Much of the forensic evidence used in convictions has been found unreliable. Prosecutors want to use it anyway
Salon has compiled what’s I unkindly have called the LEO mind-set of being “Untouchable” when it comes to the using unsafe courtroom experts in order to gain convictions. Salon calls out all the players in the Criminal Justice prosecution hierarchy and quotes their self-serving, (as in their meme of “trust us we know what we know when we see it) and in some instances almost raging push-back against scientific common sense expectations from the President’s Council Advisors on Science and Technology.

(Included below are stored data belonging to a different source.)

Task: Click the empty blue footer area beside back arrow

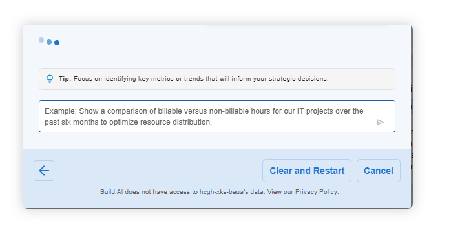Action: pyautogui.click(x=158, y=171)
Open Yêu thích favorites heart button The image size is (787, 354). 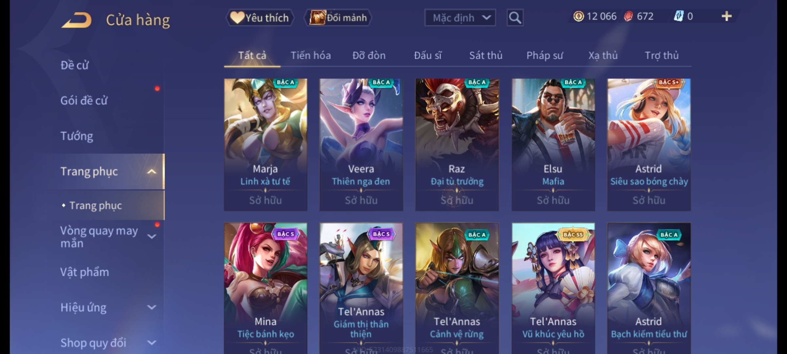click(260, 18)
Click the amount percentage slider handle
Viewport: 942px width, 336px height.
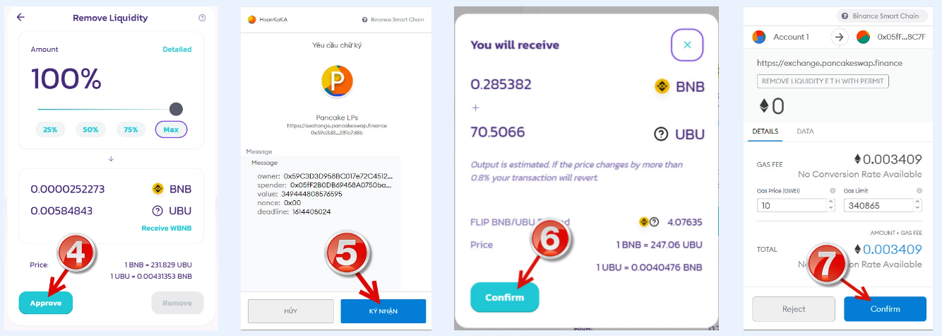[x=176, y=109]
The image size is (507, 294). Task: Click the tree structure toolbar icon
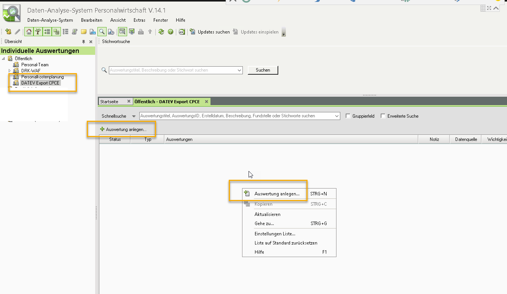(38, 32)

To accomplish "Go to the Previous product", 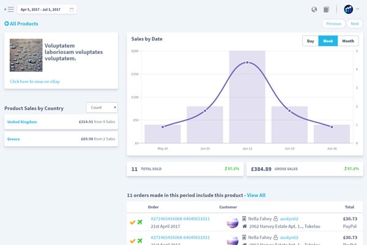I will pyautogui.click(x=333, y=24).
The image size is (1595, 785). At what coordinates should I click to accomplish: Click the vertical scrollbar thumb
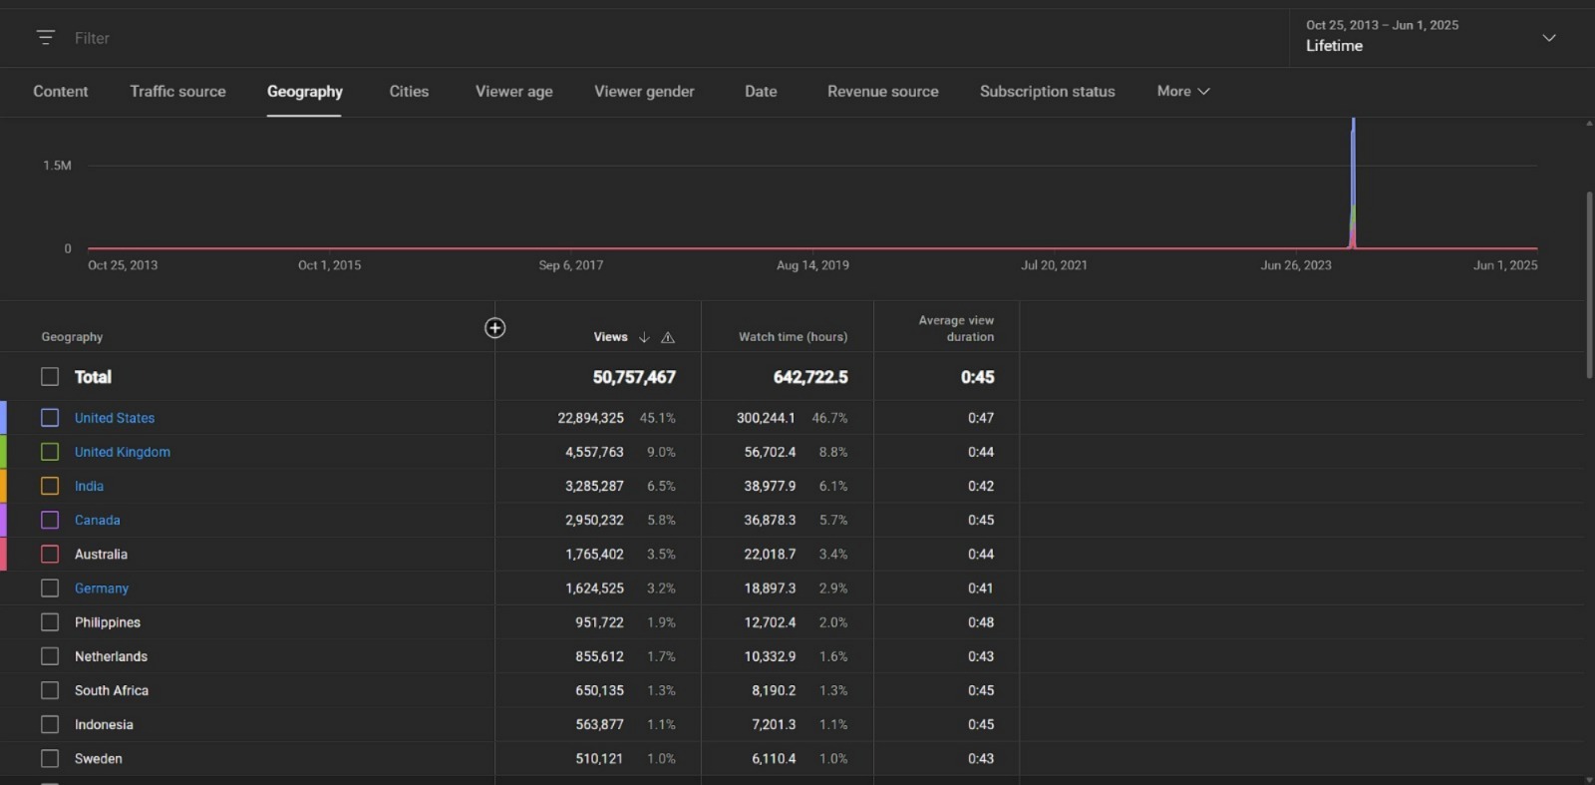(x=1589, y=284)
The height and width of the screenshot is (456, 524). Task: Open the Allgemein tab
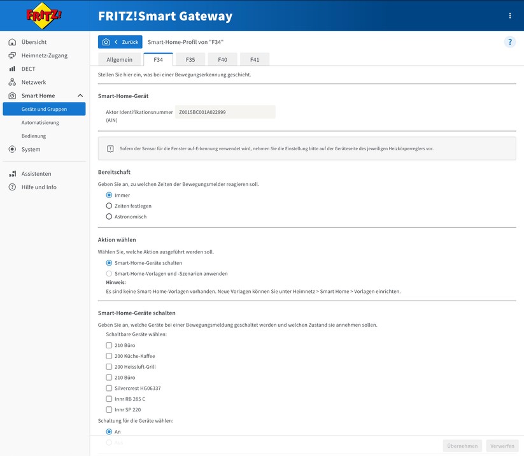tap(120, 59)
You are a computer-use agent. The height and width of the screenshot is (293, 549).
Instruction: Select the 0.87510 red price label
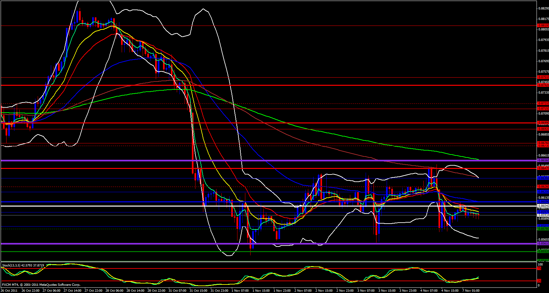(x=543, y=78)
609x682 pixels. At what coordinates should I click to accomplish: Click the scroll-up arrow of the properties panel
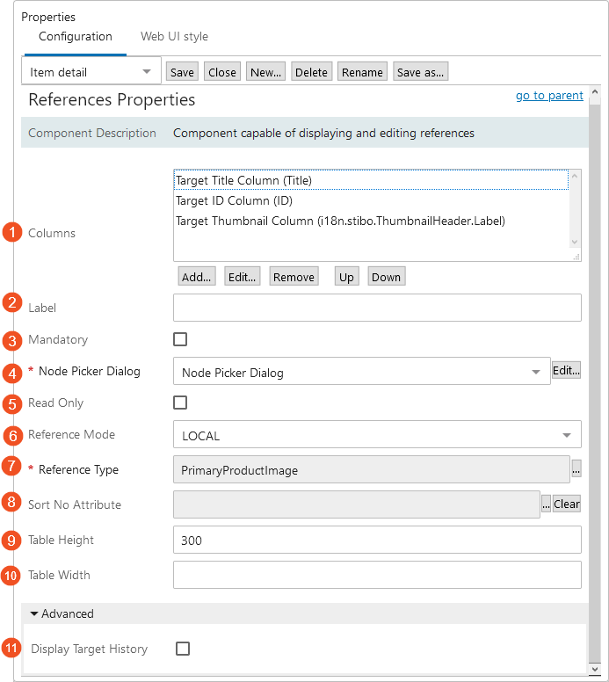pos(594,92)
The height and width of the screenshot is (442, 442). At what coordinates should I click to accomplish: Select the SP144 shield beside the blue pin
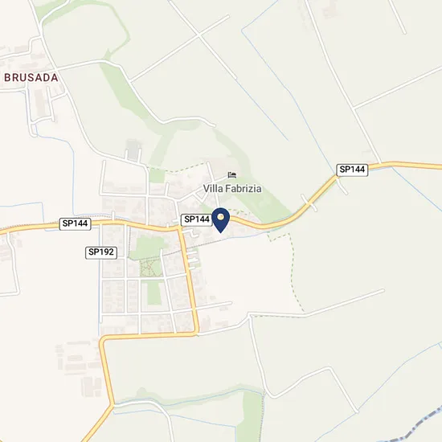[x=196, y=219]
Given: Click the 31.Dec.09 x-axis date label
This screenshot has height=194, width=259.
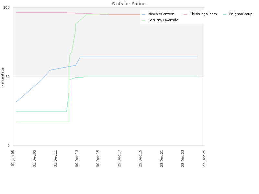Looking at the screenshot, I should pos(34,158).

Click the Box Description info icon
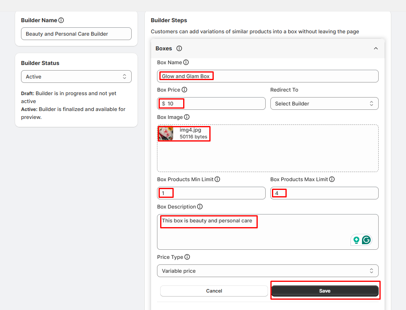point(200,207)
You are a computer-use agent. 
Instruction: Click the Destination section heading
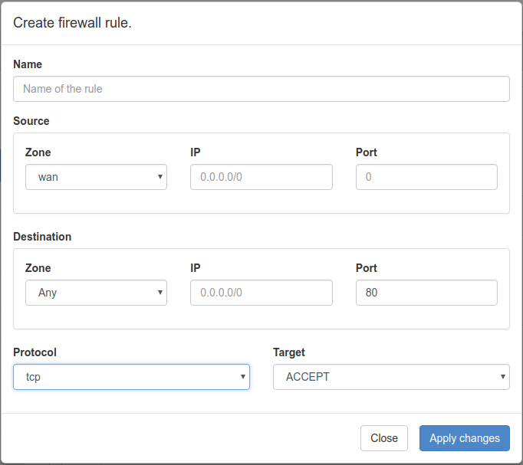point(42,237)
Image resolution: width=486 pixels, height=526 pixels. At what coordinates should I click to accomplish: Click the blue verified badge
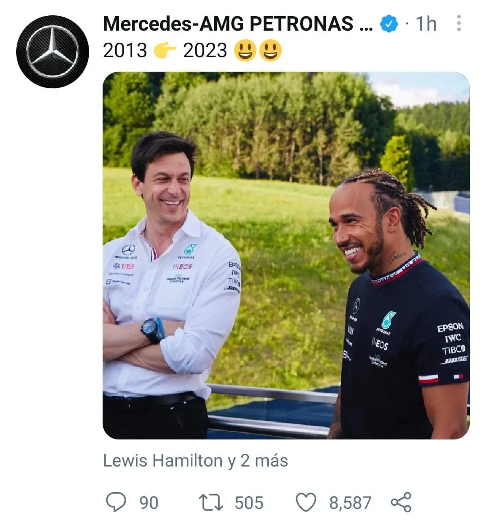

When confrontation occurs, as is seen in the successful efforts of the Innocence Project Network’s growing list of exonerations (Exoneration | The Marshal Project), the DAs metric is to move on to “other compelling evidence” proclamations (Faulty science to be reviewed in three Arkansas cases).
From Salon:
“Although the research is clear, many in law enforcement seem terrified that keeping pseudoscience out of prosecutions will make them unwinnable. Attorney General Loretta Lynch declined to accept the report’s recommendations on the admissibility of evidence and the FBI accused the advisors of making “broad, unsupported assertions.” But the National District Attorneys Association, which represents roughly 2,5000 top prosecutors nationwide, went the furthest, taking it upon itself to, in its own words, “slam” the report.”